Attraverso quali mezzi il mito viene introdotto nell’azione scenica?
Il tradimento del mito è il punto di partenza nella mia esigenza di pensare uno spettacolo, nella domanda – o nella ferita – che mi porta a dire di voler scrivere. Soprattutto, CristÒtem direi che è stata la matrice per la drammaturgia. Non solo per la scrittura e consequenzialmente anche per la scrittura registica e scenica, ma anche per la drammaturgia sonora e visiva, spaziale. Il mito entra nell’azione scenica grazie al lavoro di scrittura e di tradimento che fa la parola e anche grazie al lavoro che Filippo Conti fa per quel che riguarda i suoni e le atmosfere sonore; che fa Umberto Camponeschi per quanto riguarda le luci e il lavoro sulla costruzione di specifiche atmosfere, insieme a Rosita Vallefuoco che firma la scenografia dello spettacolo. Sono questi i mezzi attraverso cui il mito entra nell’azione scenica, chiaramente veicolato dall’interpretazione degli attori Noemi Grasso e Alessandro Pizzuto. Insieme, noi tutti siamo partiti affrontando il mito con le nostre specificità. Un lavoro di creazione che ha attraversato il mito e lo ha fatto in maniera abbastanza chiara, ovvero “tradendolo”. Ognuno a suo modo. Ci siamo interrogati a lungo su quale fosse il punto del mito che ci toccasse più di tutti, e credo fosse la narrazione che il mito porta. La struttura narrativa che il mito ha aperto nella nostra cultura occidentale, le storie che esso racconta e che hanno poi portato ad avere dei valori da tradire o meno. Nel caso specifico di CristÒtem, da “tradire”, appunto.
L’etimologia del nome di Crisotemi influisce sullo spettacolo delineando in un modo del tutto nuovo il concetto della cosa giusta da fare. Cosa s’intende per “cosa giusta”?

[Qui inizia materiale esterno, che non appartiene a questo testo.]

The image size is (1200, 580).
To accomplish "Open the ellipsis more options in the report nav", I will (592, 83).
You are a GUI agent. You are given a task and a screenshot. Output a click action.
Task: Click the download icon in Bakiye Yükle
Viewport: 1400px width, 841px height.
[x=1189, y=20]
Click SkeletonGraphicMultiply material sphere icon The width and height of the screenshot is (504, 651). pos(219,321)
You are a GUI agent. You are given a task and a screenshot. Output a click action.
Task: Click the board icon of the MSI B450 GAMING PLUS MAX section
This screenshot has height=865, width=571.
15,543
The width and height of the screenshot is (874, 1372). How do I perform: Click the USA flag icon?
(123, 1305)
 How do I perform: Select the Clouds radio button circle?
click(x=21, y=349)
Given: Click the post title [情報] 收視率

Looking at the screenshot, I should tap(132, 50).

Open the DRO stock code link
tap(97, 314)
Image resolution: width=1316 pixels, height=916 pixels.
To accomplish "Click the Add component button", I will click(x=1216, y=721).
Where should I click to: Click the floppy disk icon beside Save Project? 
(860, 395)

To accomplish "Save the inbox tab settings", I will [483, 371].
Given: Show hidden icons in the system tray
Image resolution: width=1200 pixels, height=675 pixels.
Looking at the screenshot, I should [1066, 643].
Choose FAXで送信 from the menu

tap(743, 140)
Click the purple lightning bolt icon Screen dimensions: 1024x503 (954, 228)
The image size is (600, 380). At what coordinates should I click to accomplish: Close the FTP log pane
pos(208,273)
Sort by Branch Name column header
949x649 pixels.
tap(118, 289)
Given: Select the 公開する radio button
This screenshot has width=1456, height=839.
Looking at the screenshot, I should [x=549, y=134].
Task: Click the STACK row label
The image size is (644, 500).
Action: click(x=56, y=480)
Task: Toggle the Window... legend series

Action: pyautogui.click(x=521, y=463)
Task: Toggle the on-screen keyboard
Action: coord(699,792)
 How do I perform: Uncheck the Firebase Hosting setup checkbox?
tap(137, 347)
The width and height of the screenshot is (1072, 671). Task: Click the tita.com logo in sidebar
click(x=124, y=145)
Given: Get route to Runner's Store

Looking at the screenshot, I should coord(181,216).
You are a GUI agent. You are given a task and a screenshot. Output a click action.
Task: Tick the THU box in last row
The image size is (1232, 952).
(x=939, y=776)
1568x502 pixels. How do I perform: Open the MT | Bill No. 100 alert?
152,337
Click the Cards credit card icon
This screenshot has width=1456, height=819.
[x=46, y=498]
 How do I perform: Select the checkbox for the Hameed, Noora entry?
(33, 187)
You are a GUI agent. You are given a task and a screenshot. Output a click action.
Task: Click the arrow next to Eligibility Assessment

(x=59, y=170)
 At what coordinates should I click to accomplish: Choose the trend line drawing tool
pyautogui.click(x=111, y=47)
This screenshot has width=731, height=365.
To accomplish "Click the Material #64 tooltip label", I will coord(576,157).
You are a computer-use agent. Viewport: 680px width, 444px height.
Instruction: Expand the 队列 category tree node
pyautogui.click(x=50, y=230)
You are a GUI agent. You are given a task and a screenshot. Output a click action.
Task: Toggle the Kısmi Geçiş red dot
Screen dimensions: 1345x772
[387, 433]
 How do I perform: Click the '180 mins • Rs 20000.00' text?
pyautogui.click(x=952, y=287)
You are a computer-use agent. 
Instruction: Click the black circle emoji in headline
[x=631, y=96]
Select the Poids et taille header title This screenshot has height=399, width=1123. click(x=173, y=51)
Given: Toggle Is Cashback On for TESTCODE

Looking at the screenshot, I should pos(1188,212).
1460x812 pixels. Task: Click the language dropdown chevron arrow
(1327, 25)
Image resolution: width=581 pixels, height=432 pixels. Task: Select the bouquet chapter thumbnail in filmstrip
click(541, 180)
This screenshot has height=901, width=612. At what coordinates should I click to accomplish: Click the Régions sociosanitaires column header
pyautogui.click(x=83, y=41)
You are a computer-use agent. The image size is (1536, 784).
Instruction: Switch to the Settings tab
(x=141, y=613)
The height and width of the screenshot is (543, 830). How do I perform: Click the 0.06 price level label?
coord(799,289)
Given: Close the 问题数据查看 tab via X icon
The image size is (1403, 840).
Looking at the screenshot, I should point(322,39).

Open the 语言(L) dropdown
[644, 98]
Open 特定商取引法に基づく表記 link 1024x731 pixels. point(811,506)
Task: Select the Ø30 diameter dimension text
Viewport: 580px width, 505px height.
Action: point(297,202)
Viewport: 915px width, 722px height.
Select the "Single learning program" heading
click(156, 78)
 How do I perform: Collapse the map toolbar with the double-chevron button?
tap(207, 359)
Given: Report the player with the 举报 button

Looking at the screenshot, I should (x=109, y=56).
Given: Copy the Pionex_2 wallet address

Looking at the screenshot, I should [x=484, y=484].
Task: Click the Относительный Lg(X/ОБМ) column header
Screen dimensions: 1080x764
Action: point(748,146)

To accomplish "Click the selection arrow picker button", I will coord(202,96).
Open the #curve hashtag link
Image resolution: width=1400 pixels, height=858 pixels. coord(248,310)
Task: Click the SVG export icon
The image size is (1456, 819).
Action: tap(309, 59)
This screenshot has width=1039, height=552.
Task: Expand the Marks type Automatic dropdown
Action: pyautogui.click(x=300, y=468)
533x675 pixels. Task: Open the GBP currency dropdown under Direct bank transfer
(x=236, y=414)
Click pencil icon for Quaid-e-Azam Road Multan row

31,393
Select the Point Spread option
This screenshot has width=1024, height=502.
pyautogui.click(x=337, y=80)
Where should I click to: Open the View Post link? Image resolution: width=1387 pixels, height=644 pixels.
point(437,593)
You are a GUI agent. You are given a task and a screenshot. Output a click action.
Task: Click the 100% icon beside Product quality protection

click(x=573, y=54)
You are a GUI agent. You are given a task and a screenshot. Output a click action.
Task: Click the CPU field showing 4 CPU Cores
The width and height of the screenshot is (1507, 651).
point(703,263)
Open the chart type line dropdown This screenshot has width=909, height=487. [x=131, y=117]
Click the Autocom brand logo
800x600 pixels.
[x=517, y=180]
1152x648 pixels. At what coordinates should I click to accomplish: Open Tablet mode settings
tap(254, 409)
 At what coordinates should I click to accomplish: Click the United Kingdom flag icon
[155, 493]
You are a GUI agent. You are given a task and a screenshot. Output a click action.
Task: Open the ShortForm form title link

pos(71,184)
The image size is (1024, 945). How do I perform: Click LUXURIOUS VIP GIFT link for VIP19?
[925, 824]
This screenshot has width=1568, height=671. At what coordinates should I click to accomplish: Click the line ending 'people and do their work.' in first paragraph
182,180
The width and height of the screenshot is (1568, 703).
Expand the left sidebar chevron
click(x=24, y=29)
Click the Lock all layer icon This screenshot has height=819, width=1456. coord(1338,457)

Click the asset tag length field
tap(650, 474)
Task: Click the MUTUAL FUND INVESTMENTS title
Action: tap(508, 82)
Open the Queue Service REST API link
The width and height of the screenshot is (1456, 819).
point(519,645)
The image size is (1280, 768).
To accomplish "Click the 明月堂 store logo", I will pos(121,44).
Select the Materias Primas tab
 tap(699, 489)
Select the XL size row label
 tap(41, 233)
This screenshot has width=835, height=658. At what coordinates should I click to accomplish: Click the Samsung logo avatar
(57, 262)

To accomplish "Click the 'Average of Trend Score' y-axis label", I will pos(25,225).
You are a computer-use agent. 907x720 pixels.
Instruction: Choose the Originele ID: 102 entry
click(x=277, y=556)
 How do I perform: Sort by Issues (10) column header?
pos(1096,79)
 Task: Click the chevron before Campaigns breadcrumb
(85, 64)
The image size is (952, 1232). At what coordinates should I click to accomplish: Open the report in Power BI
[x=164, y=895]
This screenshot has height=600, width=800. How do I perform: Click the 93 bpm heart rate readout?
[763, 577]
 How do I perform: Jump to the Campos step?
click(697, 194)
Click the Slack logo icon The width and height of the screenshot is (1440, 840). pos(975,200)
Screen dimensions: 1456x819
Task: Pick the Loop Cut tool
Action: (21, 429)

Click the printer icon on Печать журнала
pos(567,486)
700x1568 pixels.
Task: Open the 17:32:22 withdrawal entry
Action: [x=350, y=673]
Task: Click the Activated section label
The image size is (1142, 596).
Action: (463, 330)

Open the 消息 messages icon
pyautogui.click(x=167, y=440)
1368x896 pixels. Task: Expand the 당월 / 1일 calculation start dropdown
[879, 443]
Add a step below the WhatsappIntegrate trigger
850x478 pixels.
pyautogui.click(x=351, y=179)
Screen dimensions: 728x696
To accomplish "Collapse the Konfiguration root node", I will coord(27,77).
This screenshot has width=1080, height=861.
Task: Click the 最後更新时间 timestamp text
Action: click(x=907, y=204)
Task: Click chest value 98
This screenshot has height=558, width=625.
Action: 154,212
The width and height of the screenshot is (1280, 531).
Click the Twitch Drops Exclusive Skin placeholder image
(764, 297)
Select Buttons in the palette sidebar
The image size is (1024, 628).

La “cosa giusta” da fare non esiste: è questa impossibilità che ha guidato il mio lavoro di riscrittura. Per quanto mi riguarda, il punto che mi commuove di più del mito di Ifigenia è proprio il cambio netto di prospettiva che lei ha, da “ragazzina” scossa dalla paura, tremante, che implora il padre di non sacrificarla a “donna” pienamente cosciente che sceglie il sacrificio e che, anzi, quasi si consegna, con fare anche molto autoritario, alla “cosa giusta” da fare. Quello che io credo sia da rompere è proprio l’idea che esista una “cosa giusta”. Quello che io contesto al mito, ovvero il mio punto di tradimento del mito, è che la cosa giusta non esiste. Ed è pericoloso pensare che esista una cosa giusta, perché ci porta ad essere degli automi bipolari e binari: o “sì” o “no”, o “tutto” o “niente”; o “mi sacrifico per quei valori che mio padre difende per ai quali ha votato la sua vita” oppure “rinnego tutto”. La nostra Crisotemi parla di questo: non c’è salvezza né cosa giusta da fare perché il presupposto da cui si parte è semplicemente sbagliato. Esiste il fatto di stare nella coerenza con quello che si è, il chiedersi di volta in volta di fronte a ogni singola azione quotidiana, a ogni singolo valore, se veramente ci crediamo. Mettendolo in dubbio, contestandolo. La cosa giusta viene intesa come “messa in dubbio” ideologica, e narrativa anche, perché la letteratura è piena di eroi che fanno la “cosa giusta” a discapito di se stessi. Io mi permetto di dire invece che la cosa giusta non esiste: ciò che esiste è la persona di fronte al bivio e le domande che si pone. Stare in quello che si è, è l’unica cosa da fare. Che sia giusta o sbagliata è un’idea troppo facile da attuare. Difficilissima da portare avanti.
Dopo CristÒtem ci sarà il primo incontro del ciclo intitolato “Indagare il tempo: teatro e sociale in dialogo con il presente”, gli interpreti dialogheranno con la dott.ssa Giusy Guarino, psicoterapeuta della Coop Athena città della psicologia. Come si coordinano secondo te tra loro oggi il tema del sacrificio, della vendetta, della redenzione e della morale?
Sono tutti temi che presuppongono una messa in gioco abbastanza binaria dell’essere vivente, che richiedono una devozione totale a un’idea che guidi poi le azioni. Il punto di unione credo sia proprio credere che esista una cosa giusta da fare e farla, in maniera anche abbastanza cieca, forse. In realtà sacrificio, vendetta, redenzione e morale sono luoghi di passaggi dell’io che si interroga sulla possibilità di essere coerente, non tanto con se stesso, ma con un’idea giusta del sé. Sono tutti luoghi in cui spesso l’io si perde, luoghi di riflessione dell’uomo su se stesso e sul proprio funzionamento, pieni di domande legate al “qual è la cosa giusta da fare?”. Tra questi, la redenzione mi viene da qualificarla in modo diverso rispetto agli altri, forse per una mia propensione a vedere del marcio negli altri, per quanto poi anche io sia contraddittoria, perché appunto non c’è una cosa giusta o sbagliata, a mio avviso, nel credere al valore del sacrificio, della morale e della vendetta. Il pericolo, per quanto mi riguarda, è vederli concatenati, come strade certe da battere. CristÒtem vuole proprio mettere in dubbio questo e indagare che storia può venire fuori nel momento in cui cambiano i valori messi in gioco; ma, soprattutto, cambia questa scelta netta, la divisione, definizione, di queste idee. Ciò che le accomuna è la persona, i modi attraverso cui una persona cerca di essere nel giusto. Mettere in dubbio questa idea di giusto è quello che fa crollare tutti e quattro questi capisaldi di pensiero. Non hanno niente di negativo in sé, ma spesso sono usati per annullare alcuni punti di contraddittorietà dell’uomo che sono da sempre presenti e che forse, in questo specifico periodo storico, stanno emergendo con una drammaticità non indifferente.